Wolves of Manhattan
Your decisions shape the fallout when a dead man isn't dead, a DA's secret is exposed, and two fixers—strangers bound by the same code—are forced to navigate a war between crime syndicates. One call started it. One lie escalated it. And one phrase echoes through every betrayal: 'You take a job, you give your word, and that word is the measure of a man.'I never believed in accidents. Not after the third body I cleaned up in Queens. So when the call came—DA’s room, dead kid, panic in her voice—I assumed it was another overdose. Clean, quiet, contained.
It wasn’t.
The kid wasn’t supposed to survive the fall through the glass cart. But he did. Barely. And now he’s in the trunk of my car, breathing, while another fixer—sent by the hotel’s owner—watches me like I’m the threat.
We’re not supposed to meet. Not ever.
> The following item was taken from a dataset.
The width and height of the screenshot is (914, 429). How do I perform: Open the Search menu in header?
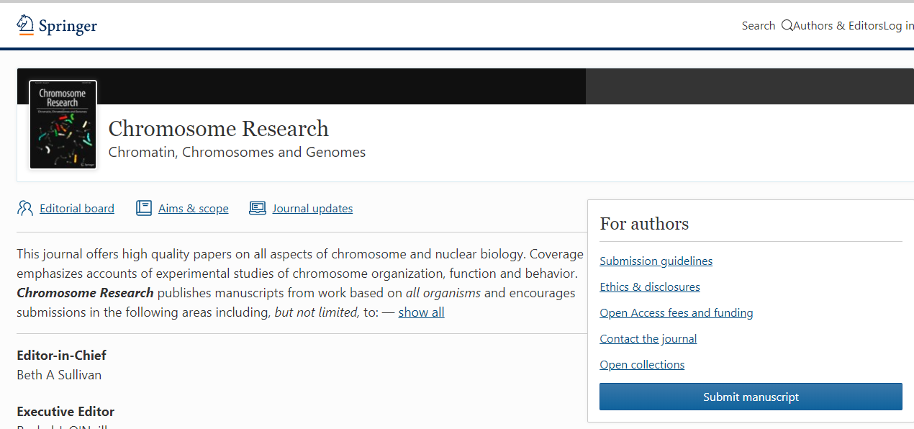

But here we are, standing over a crime that isn’t what it seems, with Albanian drugs in a duffel bag and a DA who doesn’t know how deep the hole goes.
Pam’s voice crackles over his earpiece: 'You take a job, you give your word, and that word is the measure of a man.'
Same phrase she gave me.
Same phrase.
He looks at me, cold and assessing. 'We work together. Or we both end up dead.'
I nod. But I’m already wondering—what if this was the plan all along?